Put every line of the data listing below into a numbered list, leaving out the blank lines.

* Start Dataset records *

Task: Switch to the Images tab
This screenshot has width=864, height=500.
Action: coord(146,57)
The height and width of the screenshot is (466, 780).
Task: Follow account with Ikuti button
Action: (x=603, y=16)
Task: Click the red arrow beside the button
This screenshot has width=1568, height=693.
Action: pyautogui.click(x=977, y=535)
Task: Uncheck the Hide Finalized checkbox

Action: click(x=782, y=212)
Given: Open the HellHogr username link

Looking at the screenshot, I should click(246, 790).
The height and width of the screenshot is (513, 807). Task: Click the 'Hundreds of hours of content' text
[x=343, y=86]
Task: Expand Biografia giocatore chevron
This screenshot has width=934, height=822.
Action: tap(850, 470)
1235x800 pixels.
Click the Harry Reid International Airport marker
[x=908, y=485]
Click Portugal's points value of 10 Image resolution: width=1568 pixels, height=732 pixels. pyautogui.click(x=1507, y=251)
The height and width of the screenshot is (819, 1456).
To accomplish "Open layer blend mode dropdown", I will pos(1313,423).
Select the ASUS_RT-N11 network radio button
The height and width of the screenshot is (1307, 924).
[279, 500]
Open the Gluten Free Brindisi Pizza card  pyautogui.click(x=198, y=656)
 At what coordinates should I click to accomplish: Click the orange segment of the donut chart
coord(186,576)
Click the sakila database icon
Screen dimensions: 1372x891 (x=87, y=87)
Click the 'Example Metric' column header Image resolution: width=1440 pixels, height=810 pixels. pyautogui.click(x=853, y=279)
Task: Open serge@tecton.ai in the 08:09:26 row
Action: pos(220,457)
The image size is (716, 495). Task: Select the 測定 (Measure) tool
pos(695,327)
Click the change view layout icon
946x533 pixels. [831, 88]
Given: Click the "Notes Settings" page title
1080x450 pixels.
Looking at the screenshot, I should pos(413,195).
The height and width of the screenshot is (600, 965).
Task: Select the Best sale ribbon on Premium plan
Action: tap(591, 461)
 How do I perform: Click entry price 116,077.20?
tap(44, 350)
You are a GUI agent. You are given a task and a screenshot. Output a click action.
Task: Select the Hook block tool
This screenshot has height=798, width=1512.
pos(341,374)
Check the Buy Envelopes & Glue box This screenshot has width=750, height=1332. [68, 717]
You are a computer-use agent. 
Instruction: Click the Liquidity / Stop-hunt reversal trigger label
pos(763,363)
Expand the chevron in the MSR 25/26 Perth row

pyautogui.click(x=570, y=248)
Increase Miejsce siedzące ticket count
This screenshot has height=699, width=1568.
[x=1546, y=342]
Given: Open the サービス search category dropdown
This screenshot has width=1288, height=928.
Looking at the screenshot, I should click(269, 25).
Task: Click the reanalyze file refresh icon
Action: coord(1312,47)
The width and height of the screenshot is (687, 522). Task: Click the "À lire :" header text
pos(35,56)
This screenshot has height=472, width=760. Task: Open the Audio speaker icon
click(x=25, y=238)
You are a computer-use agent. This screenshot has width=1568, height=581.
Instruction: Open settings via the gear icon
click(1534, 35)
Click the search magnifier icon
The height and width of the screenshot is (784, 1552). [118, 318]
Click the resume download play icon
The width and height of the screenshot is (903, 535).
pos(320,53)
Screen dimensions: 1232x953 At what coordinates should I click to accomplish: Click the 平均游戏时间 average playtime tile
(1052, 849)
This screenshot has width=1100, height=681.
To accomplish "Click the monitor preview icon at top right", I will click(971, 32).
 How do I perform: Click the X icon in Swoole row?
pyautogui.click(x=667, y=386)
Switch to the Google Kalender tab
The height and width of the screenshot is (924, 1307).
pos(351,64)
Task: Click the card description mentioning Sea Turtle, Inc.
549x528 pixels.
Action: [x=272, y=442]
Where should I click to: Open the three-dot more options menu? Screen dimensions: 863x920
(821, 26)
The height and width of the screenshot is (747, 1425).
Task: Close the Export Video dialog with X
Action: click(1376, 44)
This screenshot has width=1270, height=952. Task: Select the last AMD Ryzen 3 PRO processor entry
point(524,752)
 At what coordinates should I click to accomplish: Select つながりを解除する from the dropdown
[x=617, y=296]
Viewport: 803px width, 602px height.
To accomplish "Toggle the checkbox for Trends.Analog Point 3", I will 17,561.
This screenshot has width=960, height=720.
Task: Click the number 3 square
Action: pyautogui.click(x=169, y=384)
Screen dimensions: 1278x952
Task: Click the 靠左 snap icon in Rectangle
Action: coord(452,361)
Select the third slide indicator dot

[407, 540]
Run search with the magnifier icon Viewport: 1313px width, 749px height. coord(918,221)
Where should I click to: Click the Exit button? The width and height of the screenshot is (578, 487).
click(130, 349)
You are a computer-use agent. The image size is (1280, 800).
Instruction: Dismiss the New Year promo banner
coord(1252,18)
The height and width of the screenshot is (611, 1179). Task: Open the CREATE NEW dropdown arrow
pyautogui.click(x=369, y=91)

* End Dataset records *

Solved problem:
1. Task: Switch to the Images tab
2. This screenshot has width=864, height=500.
3. Action: coord(146,57)
4. The height and width of the screenshot is (466, 780).
5. Task: Follow account with Ikuti button
6. Action: (x=603, y=16)
7. Task: Click the red arrow beside the button
8. This screenshot has width=1568, height=693.
9. Action: pyautogui.click(x=977, y=535)
10. Task: Uncheck the Hide Finalized checkbox
11. Action: click(x=782, y=212)
12. Given: Open the HellHogr username link
13. Looking at the screenshot, I should click(246, 790).
14. The height and width of the screenshot is (513, 807). Task: Click the 'Hundreds of hours of content' text
15. [x=343, y=86]
16. Task: Expand Biografia giocatore chevron
17. This screenshot has width=934, height=822.
18. Action: tap(850, 470)
19. 1235x800 pixels.
20. Click the Harry Reid International Airport marker
21. [x=908, y=485]
22. Click Portugal's points value of 10 Image resolution: width=1568 pixels, height=732 pixels. pyautogui.click(x=1507, y=251)
23. The height and width of the screenshot is (819, 1456).
24. To accomplish "Open layer blend mode dropdown", I will pos(1313,423).
25. Select the ASUS_RT-N11 network radio button
26. The height and width of the screenshot is (1307, 924).
27. [279, 500]
28. Open the Gluten Free Brindisi Pizza card  pyautogui.click(x=198, y=656)
29.  At what coordinates should I click to accomplish: Click the orange segment of the donut chart
30. coord(186,576)
31. Click the sakila database icon
32. Screen dimensions: 1372x891 (x=87, y=87)
33. Click the 'Example Metric' column header Image resolution: width=1440 pixels, height=810 pixels. pyautogui.click(x=853, y=279)
34. Task: Open serge@tecton.ai in the 08:09:26 row
35. Action: pos(220,457)
36. The image size is (716, 495). Task: Select the 測定 (Measure) tool
37. pos(695,327)
38. Click the change view layout icon
39. 946x533 pixels. [831, 88]
40. Given: Click the "Notes Settings" page title
41. 1080x450 pixels.
42. Looking at the screenshot, I should pos(413,195).
43. The height and width of the screenshot is (600, 965).
44. Task: Select the Best sale ribbon on Premium plan
45. Action: tap(591, 461)
46.  How do I perform: Click entry price 116,077.20?
47. tap(44, 350)
48. You are a GUI agent. You are given a task and a screenshot. Output a click action.
49. Task: Select the Hook block tool
50. This screenshot has height=798, width=1512.
51. pos(341,374)
52. Check the Buy Envelopes & Glue box This screenshot has width=750, height=1332. [68, 717]
53. You are a computer-use agent. 
54. Instruction: Click the Liquidity / Stop-hunt reversal trigger label
55. pos(763,363)
56. Expand the chevron in the MSR 25/26 Perth row
57. pyautogui.click(x=570, y=248)
58. Increase Miejsce siedzące ticket count
59. This screenshot has height=699, width=1568.
60. [x=1546, y=342]
61. Given: Open the サービス search category dropdown
62. This screenshot has width=1288, height=928.
63. Looking at the screenshot, I should click(269, 25).
64. Task: Click the reanalyze file refresh icon
65. Action: coord(1312,47)
66. The width and height of the screenshot is (687, 522). Task: Click the "À lire :" header text
67. pos(35,56)
68. This screenshot has height=472, width=760. Task: Open the Audio speaker icon
69. click(x=25, y=238)
70. You are a computer-use agent. This screenshot has width=1568, height=581.
71. Instruction: Open settings via the gear icon
72. click(1534, 35)
73. Click the search magnifier icon
74. The height and width of the screenshot is (784, 1552). [118, 318]
75. Click the resume download play icon
76. The width and height of the screenshot is (903, 535).
77. pos(320,53)
78. Screen dimensions: 1232x953 At what coordinates should I click to accomplish: Click the 平均游戏时间 average playtime tile
79. (1052, 849)
80. This screenshot has width=1100, height=681.
81. To accomplish "Click the monitor preview icon at top right", I will click(971, 32).
82.  How do I perform: Click the X icon in Swoole row?
83. pyautogui.click(x=667, y=386)
84. Switch to the Google Kalender tab
85. The height and width of the screenshot is (924, 1307).
86. pos(351,64)
87. Task: Click the card description mentioning Sea Turtle, Inc.
88. 549x528 pixels.
89. Action: [x=272, y=442]
90. Where should I click to: Open the three-dot more options menu? Screen dimensions: 863x920
91. (821, 26)
92. The height and width of the screenshot is (747, 1425).
93. Task: Close the Export Video dialog with X
94. Action: click(1376, 44)
95. This screenshot has width=1270, height=952. Task: Select the last AMD Ryzen 3 PRO processor entry
96. point(524,752)
97.  At what coordinates should I click to accomplish: Select つながりを解除する from the dropdown
98. [x=617, y=296]
99. Viewport: 803px width, 602px height.
100. To accomplish "Toggle the checkbox for Trends.Analog Point 3", I will 17,561.
101. This screenshot has width=960, height=720.
102. Task: Click the number 3 square
103. Action: pyautogui.click(x=169, y=384)
104. Screen dimensions: 1278x952
105. Task: Click the 靠左 snap icon in Rectangle
106. Action: coord(452,361)
107. Select the third slide indicator dot
108. [407, 540]
109. Run search with the magnifier icon Viewport: 1313px width, 749px height. coord(918,221)
110. Where should I click to: Click the Exit button? The width and height of the screenshot is (578, 487).
111. click(130, 349)
112. You are a computer-use agent. The image size is (1280, 800).
113. Instruction: Dismiss the New Year promo banner
114. coord(1252,18)
115. The height and width of the screenshot is (611, 1179). Task: Open the CREATE NEW dropdown arrow
116. pyautogui.click(x=369, y=91)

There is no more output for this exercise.